Any country whose overall atmosphere has too much of even one pollutant is subject to EPA retaliation. The environmental agency, for instance, could prevent construction of factories or other major sources of pollution. It could cut off funds for highway construction and clean air programs.
An EPA document drawn up in November listed 472 counties that need to clean up their act. But the agency is not about to cart off all these regions in a paddy wagon.
Kathleen Bennett, an EPA assistant administrator, says the agency will divide violators into two groups: the sincere ones, and the shirkers. Counties that have a ''high probability'' of soon meeting the standards will be spared the rod. Those are far behind in their cleanup efforts face discipline.
Only about 140 counties are in the second, at-risk category, says William Becker, executive secretary of the State and Territorial Air Pollution Program Administrators.
In any case, says Mr. Becker, EPA must lumber through a lengthy and complex process before it can slap sanctions on violators. ''We don't expect any real action until summer,'' he says.
Then there's the question of whether the EPA really has to play tough guy at all. EPA chief Anne Gorsuch says simply that her agency is bound to enforce the law - and that the law mandates sanctions.
''When you all start screaming, don't scream at me,'' she told an audience of state environmental officials this fall. ''Scream at Congress, because they're the only ones that can do anything about it.''
Congress doesn't necessarily agree. Sen. Robert Stafford (R) of Vermont, chairman of the Senate Committee on Environment and Public Works, says the law mandates punishment only for areas that really aren't trying to clean their atmosphere at all.
''The EPA, by imposing sanctions, could (in some cases) actually violate the law,'' says a congressional committee staffer.

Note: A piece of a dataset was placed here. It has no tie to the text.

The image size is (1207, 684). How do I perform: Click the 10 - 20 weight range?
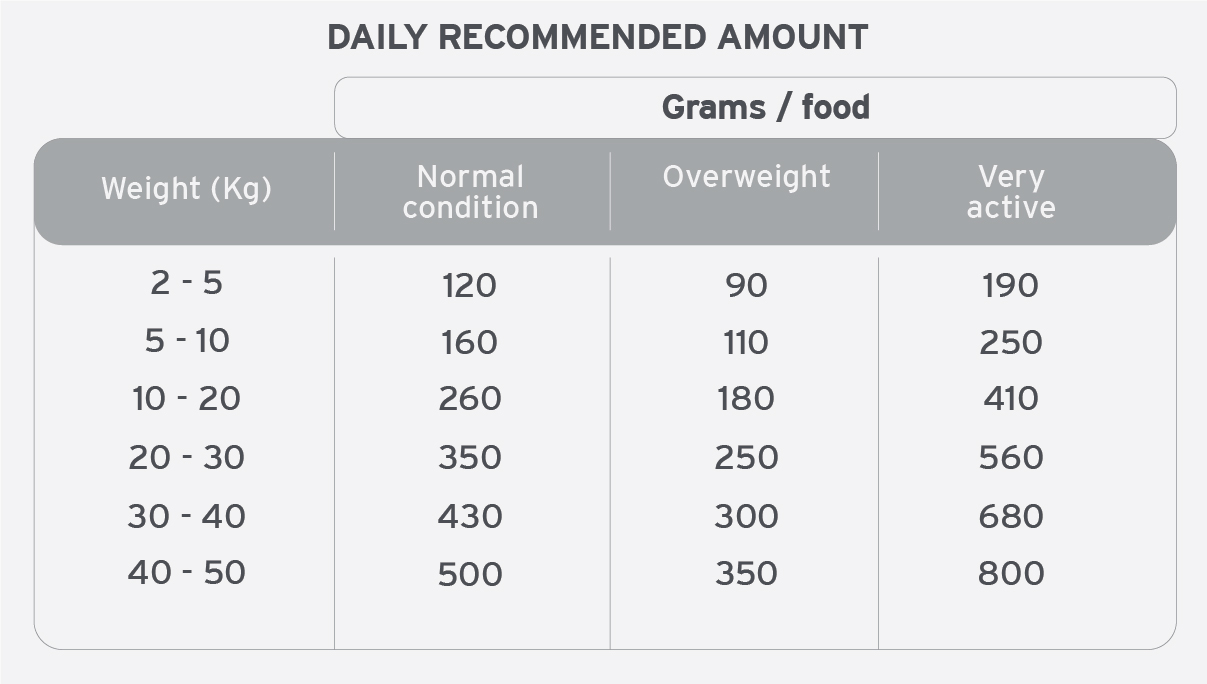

Some feel the EPA may simply be bluffing in an attempt to force Congress to refurbish the Clean Air Act - something legislators tried to do all last year. But even with the December deadline staring them in the face, Congress members couldn't balance industry and environmental concerns and pass new clean air legislation.
The Senate environment committee passed a bill generally favorable to environmentalist concerns, but a House panel remained deadlocked over legislation that industry liked better, and a last effort to compromise during the post-election session failed.
Almost everyone involved agrees that the air-quality deadline should be relaxed. But Senator Stafford and many environmentalists want provisions added that would force new standards for hazardous pollutants and acid rain.
The administration, on the other hand, wants eased auto emission standards, and changes in the rules that protect already clean air from new sources of pollution. This point of view is also held by a key House member, Rep. John Dingell (D) of Michigan, chairman of the House committee considering the issue.
When the 98th Congress convenes, the Senate will probably move quickly on its bill. But the House, which remains split over the issue, will likely lag behind.
And the EPA's sanctions won't be forestalled by quick congressional action. Congressional sources say a Clean Air Act rewrite can't be wrapped up before Labor Day at the earliest.